Lettera a un bambino mai nato
di Oriana Fallaci
Editore: Rizzoli
Anno di pubblicazione: 1975
Pagine: 104
Sinossi.
Questo libro diverso da ogni altro nella forma e nella sostanza sarà una grossa sorpresa per i lettori di Oriana Fallaci, cioè della Fallaci che racconta la guerra in Niente e così sia o attacca il potere in Intervista con la Storia. Stavolta infatti la Fallaci affronta, in chiave squisitamente letteraria, un dilemma antico quanto il mondo: nascere o non nascere, dare la vita o negarla, e la donna sempre vittima di quel dilemma. Lettera a un bambino mai nato è il tragico monologo di una donna che aspetta un figlio guardando alla maternità non come a un dovere ma come a una scelta personale e responsabile. Una donna di cui non si conosce né il nome né il volto né l’età né l’indirizzo: l’unico riferimento che ci viene dato per immaginarla è che vive nel nostro tempo, sola, indipendente, e lavora.

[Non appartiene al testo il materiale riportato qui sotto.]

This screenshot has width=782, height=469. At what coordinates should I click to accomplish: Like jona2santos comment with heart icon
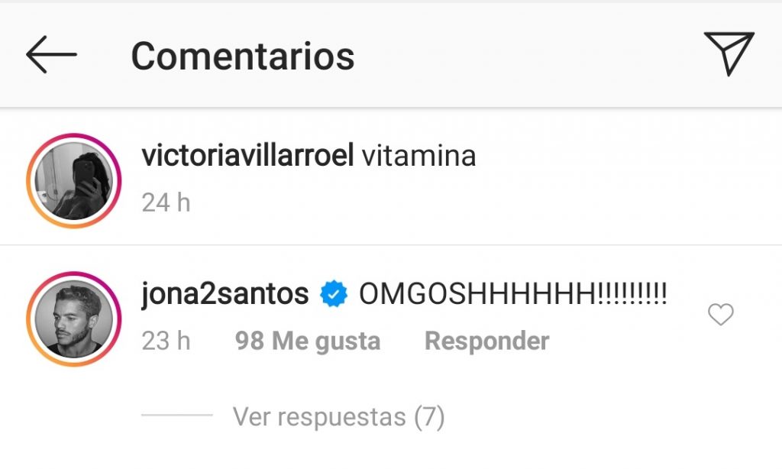point(721,315)
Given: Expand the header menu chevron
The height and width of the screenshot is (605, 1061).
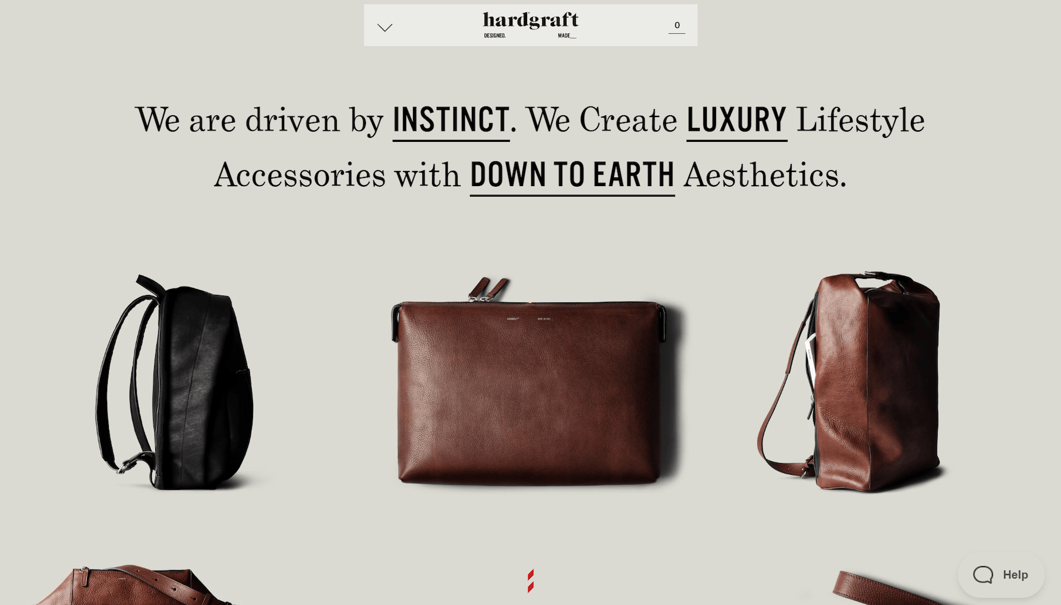Looking at the screenshot, I should pos(384,27).
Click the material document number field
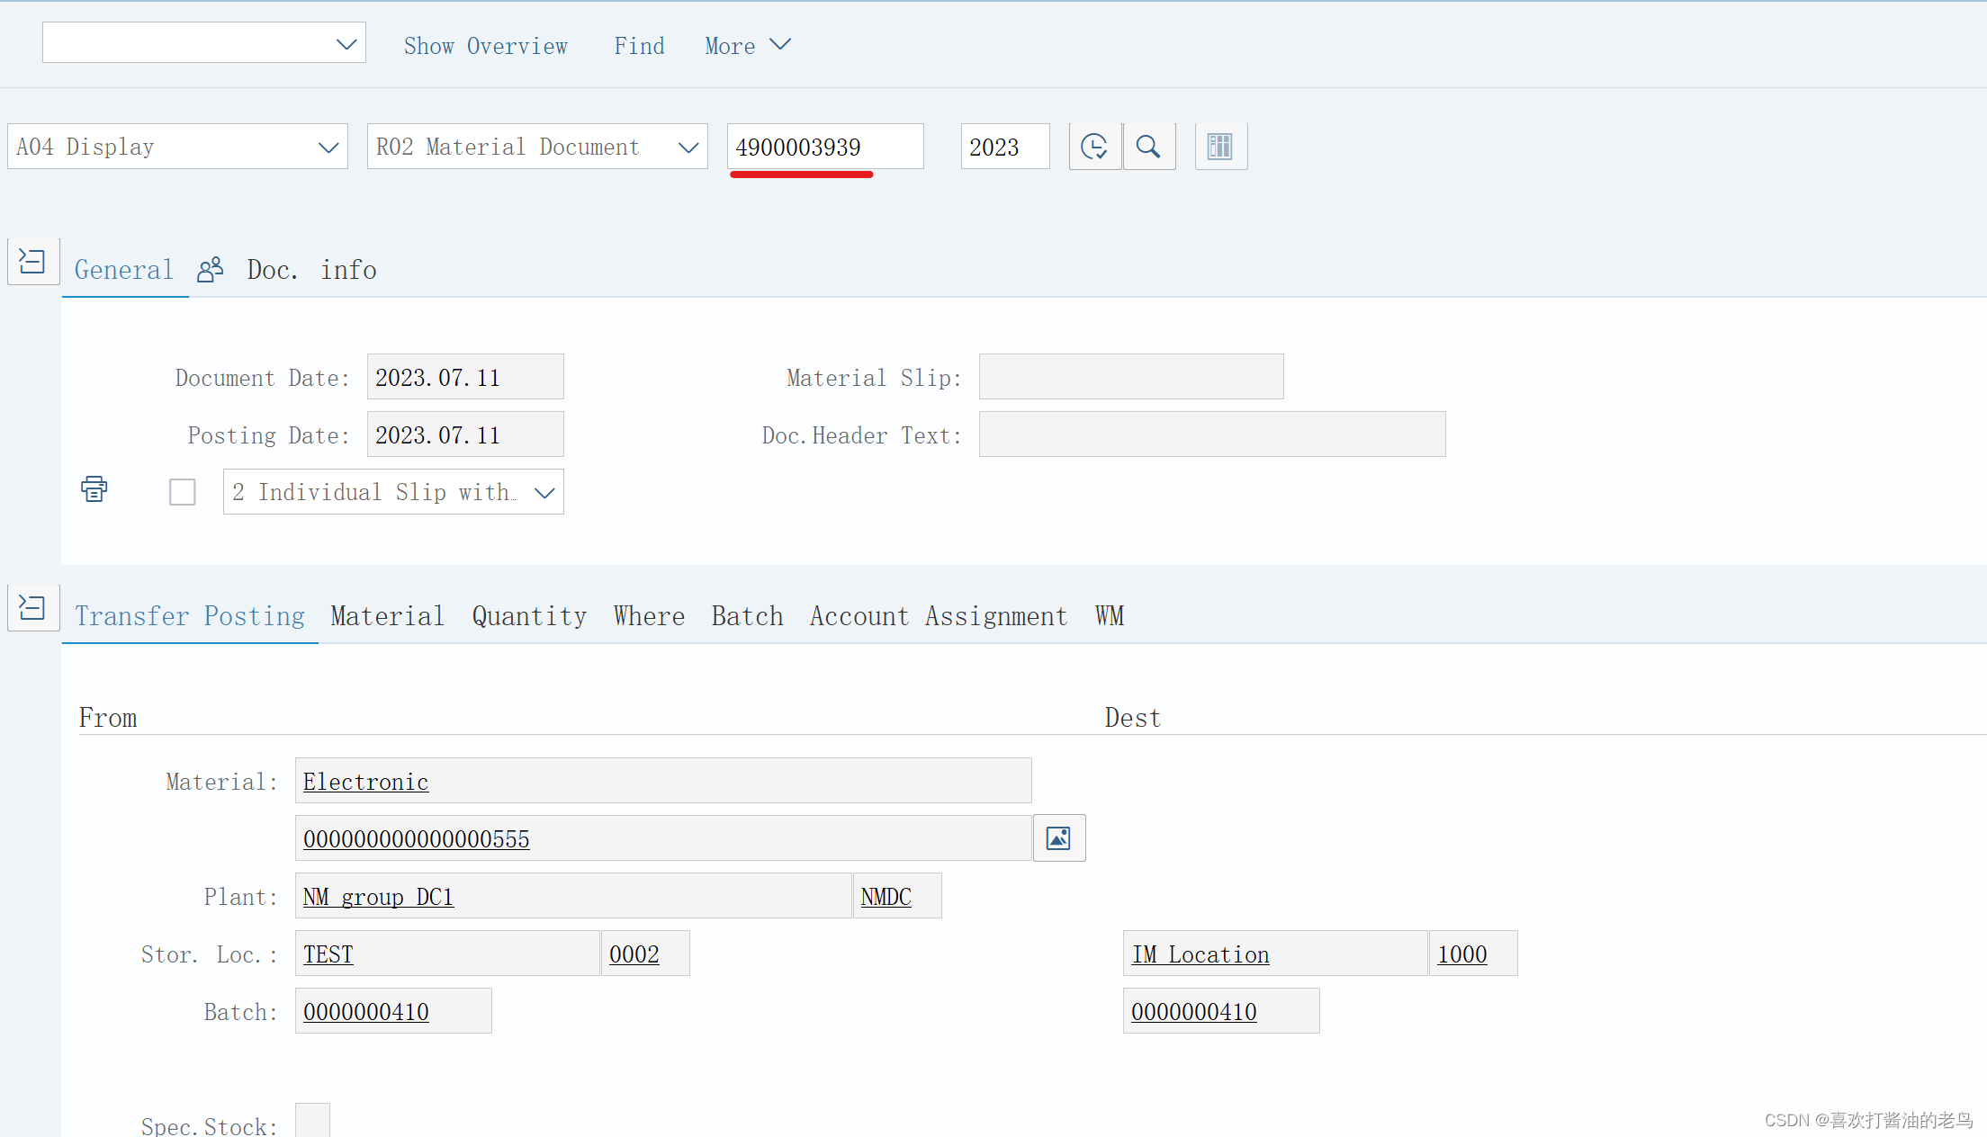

Il monologo comincia nell’attimo in cui essa avverte d’essere incinta e si pone l’interrogativo angoscioso: basta volere un figlio per costringere alla vita quel figlio? Piacerà nascere a lui? Nel tentativo paradossale di avere una risposta la donna spiega al bambino quali sono le realtà da subire entrando in un mondo dove la sopravvivenza è violenza, la libertà è un sogno, la giustizia un imbroglio, il domani uno ieri, l’amore una parola dal significato non chiaro. Però mentre il discorso procede, razionale e insieme appassionato, un secondo problema emerge: il rapporto tra se stessa e il figlio. Una seconda domanda esplode: è giusto sacrificare una vita già fatta a una vita che ancora non è? E il monologo diventa quasi una confessione alla propria coscienza, mentre il dramma matura nutrito dagli altri personaggi. Sette personaggi anch’essi senza nome né volto né età né indirizzo: il padre del bambino, l’amica femminista, il datore di lavoro, il medico ottuso, la dottoressa moderna, i vecchi genitori. Tutti testimoni ignari di quel rapporto impossibile, basato su un’altalena di amore e di odio, di tenerezze e di risse, infine esasperato dalla rivolta di una creatura intelligente che accetta la maternità ma da quella si sente derubata.
Buongiorno lettori, dopo un po’ di tempo torna un nuovo appuntamento con “Piccole dosi”.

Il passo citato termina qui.